Building the Business Case for Data

The case for digital transformation starts with engaging stakeholders around the core business model and outcomes they expect. Of course, IT concerns are important, but transformation must focus on the bottom line, which goes beyond IT alone.

 

Oct 19, 2016

The case for digital transformation starts with engaging stakeholders around the core business model and outcomes they expect. Of course, IT concerns are important, but transformation must focus on the bottom line, which goes beyond IT alone.

To accomplish, be sure the platform considers future processes as well as current ones. Without the right platform, the business model itself might become unsustainable in the face of change. Therefore, technology foundations must evolve at the same time as business foundations.

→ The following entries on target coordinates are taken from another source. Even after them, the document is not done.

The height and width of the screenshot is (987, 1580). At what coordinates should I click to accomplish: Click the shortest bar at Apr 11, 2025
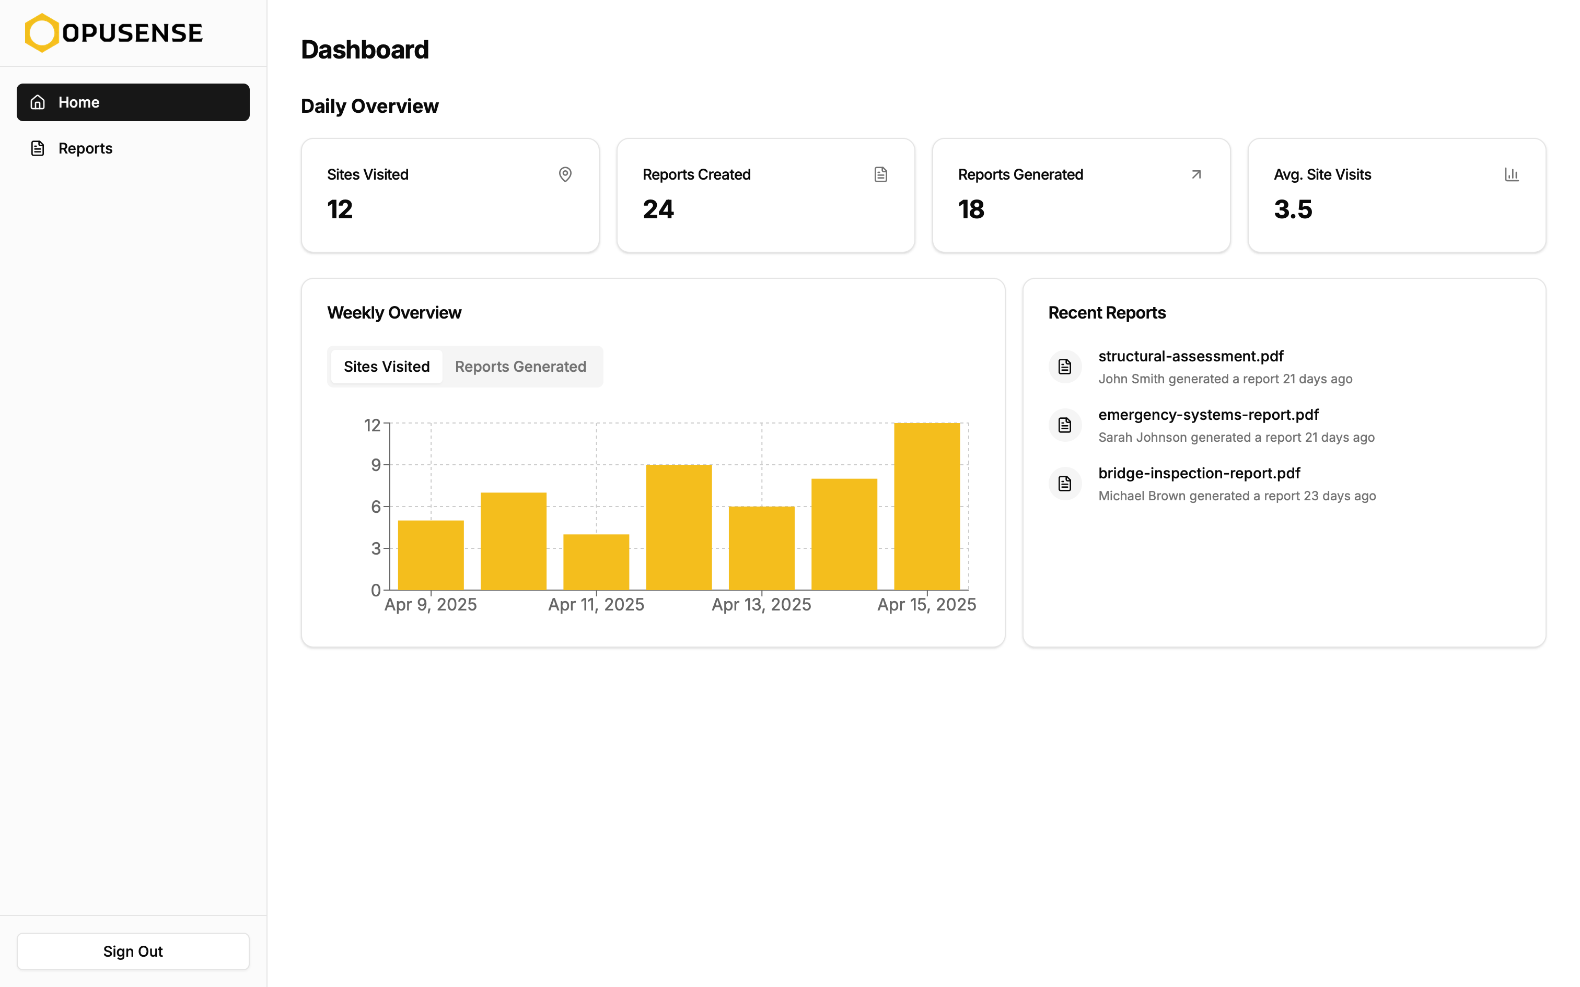(596, 562)
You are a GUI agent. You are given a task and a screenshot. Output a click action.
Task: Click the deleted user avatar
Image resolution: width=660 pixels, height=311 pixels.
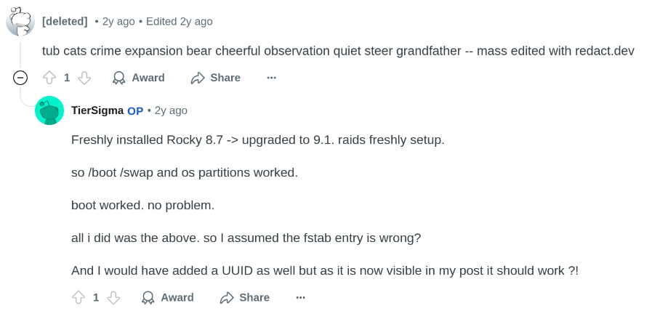[20, 22]
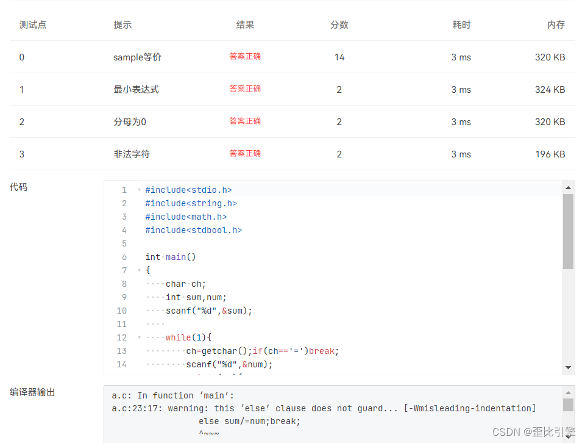Screen dimensions: 585x443
Task: Click the 测试点 header cell
Action: 32,25

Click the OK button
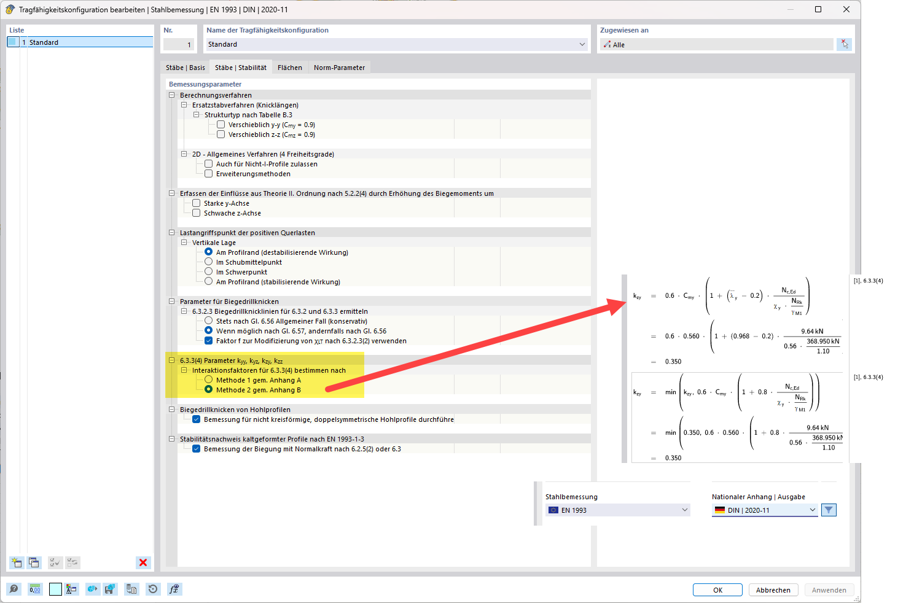pyautogui.click(x=717, y=590)
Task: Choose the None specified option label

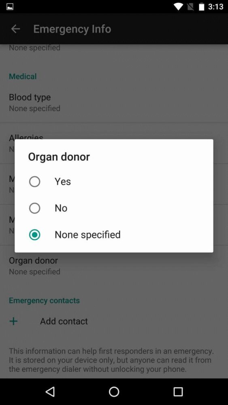Action: [87, 234]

To engage stakeholders, create a succinct point-of-view document, limited to a single page, which summarizes likely benefits to the business. Be sure stakeholders understand that digital transformation is a business-wide process intended to achieve very specific outcomes.

Transcript

Irfan Khan: Setting a solid case for your business transformation is imperative. It starts off with engaging the stakeholders, and that’s across the spectrum of both senior leaders in the company, but also the business users of course as well. If we understand that the disruption we are introducing to the business is not just there to provide another iteration of IT to get their work done, it’s really there to provide greater profitability for the business, provide greater shareholder value, and ultimately to product new business options and new business models, that will essentially provide greater monetization in the future.

So the platform needs to be significantly strong enough and foundational to support not the weight of current operations, but future operations. Business processes do evolve, they do change, so you need to be able to create more of a virtual experience, a virtual understanding of where data is today, and how the evolution needs to be understood in the future as well. So this is really a very significant part. As the processes, and of course your branches evolve, your translations into the technology foundations have to also evolve at the same time.

Having met with many customers, who are all trying to embark on their own journeys in terms of digital transformation, the one piece of advice I typically give them is, “Be succinct. Try to define exactly what the outcome should be. And a good approach to doing this is to actually create a point of view document, and I would literally limit this to a single page. If you could write down, in a succinct manner, a very crisp fashion, what exactly the benefits to the business would be, what the outcome [is] that you would be able to achieve, and that could be communicated widely…”

Ultimately, a digital transformation is company-wide, enterprise-wide. It’s not restricted or limited to one particular business user, or one line of business. Let’s get the engagement of all the stakeholders, make sure that the understand the outcome that they’re all trying to drive towards, and ultimately the success that we’re able to drive, overall, n2n, for the corporation.